Where to find it: in liver, legumes and nuts.
B9 (see “folate”)
B12
What it does: it plays a role in the formation of red blood cells, and therefore to the prevention of illnesses like anaemia.
Where to find it: in dairy products and eggs. Certain foods are enriched with vitamin B12.
C
What it does: also called ascorbic acid, this vitamin defends your body from infections and viruses by increasing your body’s fibre absorption.
Where to find it: in raw fruits and vegetables—it’s destroyed when you cook them. Especially in tomatoes, citrus fruits and kiwis.
D
What it does: it’s one of the most important vitamins, since it allows us to absorb many minerals such as phosphorus and calcium. It also helps to strengthen bones. A lack of vitamin D can be very serious, since it deprives us of essential elements. That’s why several foods, such as milk for example, are enriched with vitamin D. You can also get it by exposing yourself to the sun: the skin produces the vitamin when it’s exposed to UV rays.
Where to find it: a large quantity in eggs and fatty fish, as well as certain enriched foods.
E
What it does: it plays a role in the regeneration and construction of cells.

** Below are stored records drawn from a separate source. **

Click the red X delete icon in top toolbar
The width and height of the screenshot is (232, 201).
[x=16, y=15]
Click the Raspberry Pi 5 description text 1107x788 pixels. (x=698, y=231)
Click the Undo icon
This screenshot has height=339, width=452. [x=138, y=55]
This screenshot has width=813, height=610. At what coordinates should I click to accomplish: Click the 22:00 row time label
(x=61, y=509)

Its beneficial effect on scarring is also well-known.
Where to find it: in many oils such as olive, peanut and sunflower.
Folate
What it does: also called “folic acid”, folate plays a protective role in cancer prevention. A lack of it can lead to anaemia, a drop in the effectiveness of the immune system, and fatigue.

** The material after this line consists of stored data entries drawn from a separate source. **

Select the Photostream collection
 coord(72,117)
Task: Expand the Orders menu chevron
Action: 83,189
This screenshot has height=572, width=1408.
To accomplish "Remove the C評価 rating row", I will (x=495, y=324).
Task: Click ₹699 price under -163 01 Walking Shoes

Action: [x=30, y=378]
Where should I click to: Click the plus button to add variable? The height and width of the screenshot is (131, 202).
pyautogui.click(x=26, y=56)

Where to find it: in legumes, mainly lentils, as well as spinach and asparagus. Avoid over cooking foods so as not to lose too much folate.
K
What it does: it’s indispensable to blood coagulation and in reducing the risks of haemorrhaging when injured. However, our need for vitamin K is so low that it’s rare to experience a real lack of it.
Where to find it: especially in leafy green vegetables, such as boiled spinach (rather than raw), cabbage and broccoli, as well as tofu.
Be careful not to confuse vitamins and minerals such as calcium, iron, magnesium, sodium, zinc, etc. They, too, are essential for your body to function properly.